• [Work order]:
Copy out the entire listing below exactly, but without its pictures.

***

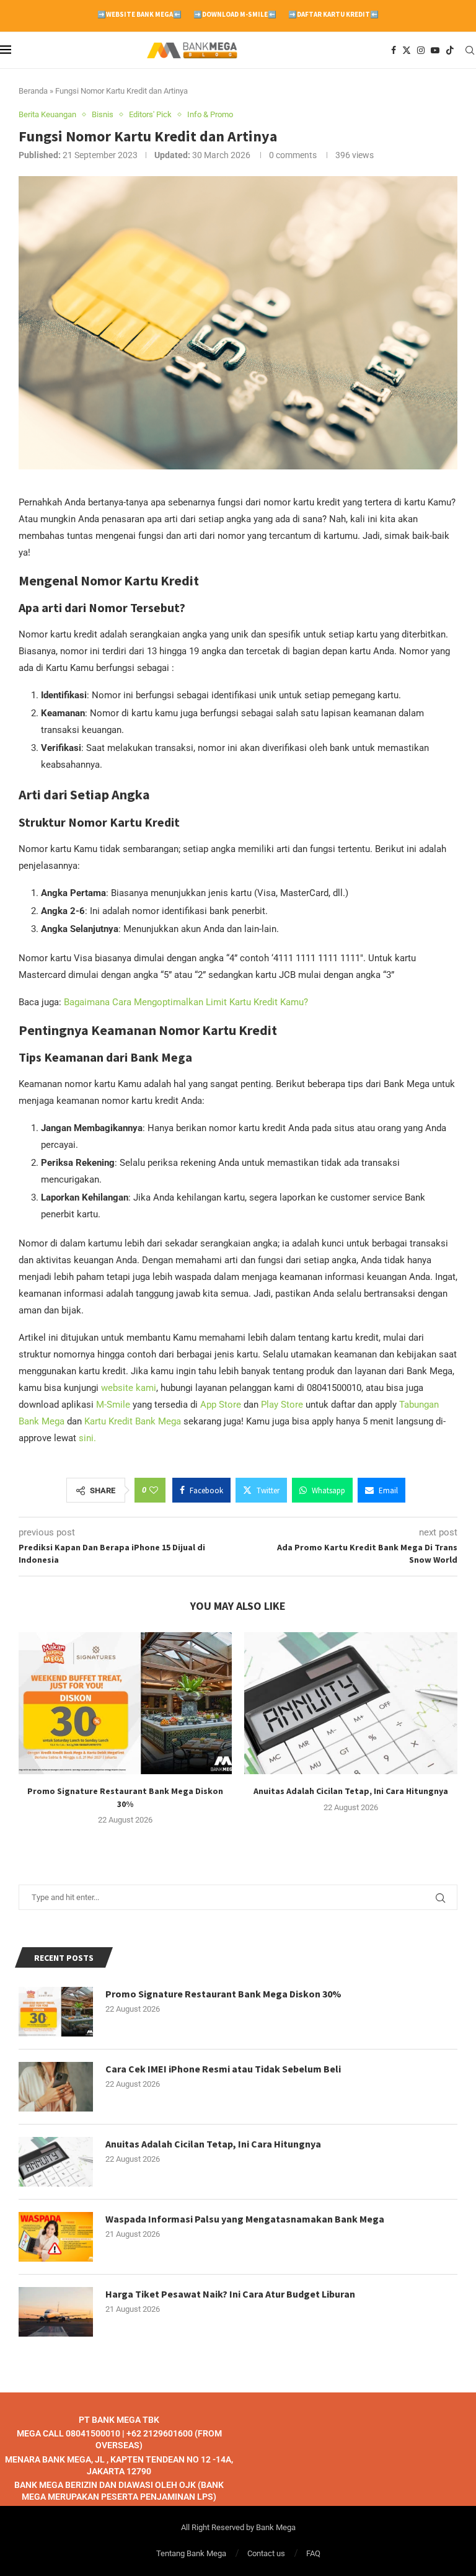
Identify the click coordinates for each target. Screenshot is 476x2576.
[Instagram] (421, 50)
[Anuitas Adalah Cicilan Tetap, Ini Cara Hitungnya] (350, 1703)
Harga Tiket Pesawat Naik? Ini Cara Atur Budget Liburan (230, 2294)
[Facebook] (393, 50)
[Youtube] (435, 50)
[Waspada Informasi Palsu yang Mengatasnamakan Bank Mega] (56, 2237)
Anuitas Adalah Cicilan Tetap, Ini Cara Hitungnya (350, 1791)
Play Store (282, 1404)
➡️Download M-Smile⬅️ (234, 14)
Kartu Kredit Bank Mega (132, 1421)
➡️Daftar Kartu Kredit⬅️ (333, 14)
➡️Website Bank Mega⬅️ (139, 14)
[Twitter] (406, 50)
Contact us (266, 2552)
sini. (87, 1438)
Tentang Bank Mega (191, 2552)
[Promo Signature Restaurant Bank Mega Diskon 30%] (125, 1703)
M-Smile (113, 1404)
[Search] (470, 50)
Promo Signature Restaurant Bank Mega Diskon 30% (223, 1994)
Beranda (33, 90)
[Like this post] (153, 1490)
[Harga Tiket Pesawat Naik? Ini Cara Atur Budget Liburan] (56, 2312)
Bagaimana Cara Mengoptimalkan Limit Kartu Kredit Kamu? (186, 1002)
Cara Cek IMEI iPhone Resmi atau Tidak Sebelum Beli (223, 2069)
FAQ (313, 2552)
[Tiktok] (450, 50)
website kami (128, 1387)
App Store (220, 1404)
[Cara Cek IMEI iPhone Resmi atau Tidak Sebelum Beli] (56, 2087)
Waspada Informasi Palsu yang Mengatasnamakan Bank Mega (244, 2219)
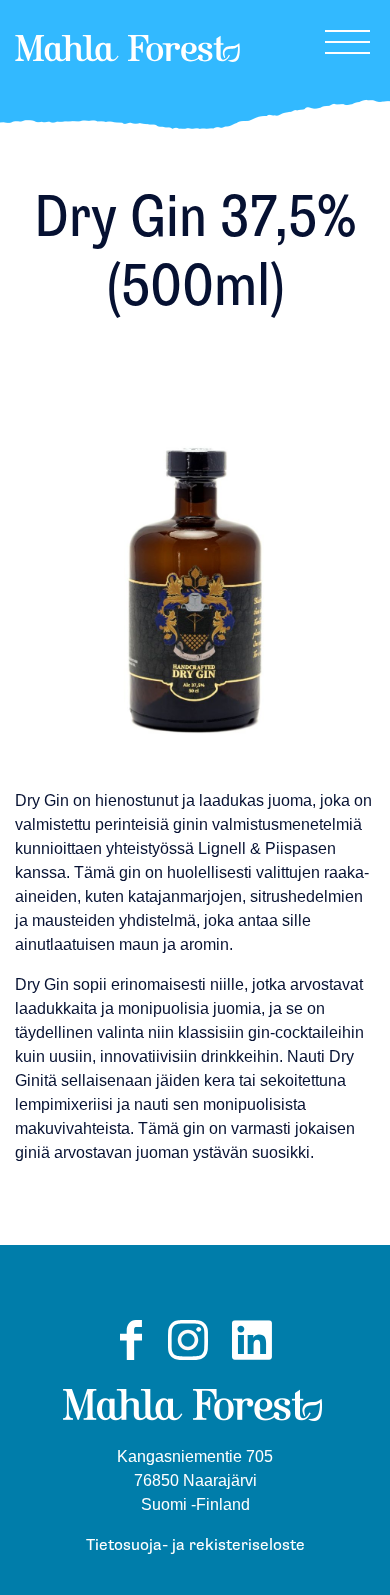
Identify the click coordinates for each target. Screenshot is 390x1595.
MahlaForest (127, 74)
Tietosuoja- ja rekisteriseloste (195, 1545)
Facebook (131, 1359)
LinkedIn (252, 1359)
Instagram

***

• [Answer box]:
Identify the click coordinates for each target. Screenshot is 476x2576.
[Instagram] (421, 50)
[Anuitas Adalah Cicilan Tetap, Ini Cara Hitungnya] (350, 1703)
Harga Tiket Pesawat Naik? Ini Cara Atur Budget Liburan (230, 2294)
[Facebook] (393, 50)
[Youtube] (435, 50)
[Waspada Informasi Palsu yang Mengatasnamakan Bank Mega] (56, 2237)
Anuitas Adalah Cicilan Tetap, Ini Cara Hitungnya (350, 1791)
Play Store (282, 1404)
➡️Download M-Smile⬅️ (234, 14)
Kartu Kredit Bank Mega (132, 1421)
➡️Daftar Kartu Kredit⬅️ (333, 14)
➡️Website Bank Mega⬅️ (139, 14)
[Twitter] (406, 50)
Contact us (266, 2552)
sini. (87, 1438)
Tentang Bank Mega (191, 2552)
[Promo Signature Restaurant Bank Mega Diskon 30%] (125, 1703)
M-Smile (113, 1404)
[Search] (470, 50)
Promo Signature Restaurant Bank Mega Diskon 30% (223, 1994)
Beranda (33, 90)
[Like this post] (153, 1490)
[Harga Tiket Pesawat Naik? Ini Cara Atur Budget Liburan] (56, 2312)
Bagaimana Cara Mengoptimalkan Limit Kartu Kredit Kamu? (186, 1002)
Cara Cek IMEI iPhone Resmi atau Tidak Sebelum Beli (223, 2069)
FAQ (313, 2552)
[Tiktok] (450, 50)
website kami (128, 1387)
App Store (220, 1404)
[Cara Cek IMEI iPhone Resmi atau Tidak Sebelum Beli] (56, 2087)
Waspada Informasi Palsu yang Mengatasnamakan Bank Mega (244, 2219)
Identify the click coordinates for each target. Screenshot is 390x1595.
MahlaForest (127, 74)
Tietosuoja- ja rekisteriseloste (195, 1545)
Facebook (131, 1359)
LinkedIn (252, 1359)
Instagram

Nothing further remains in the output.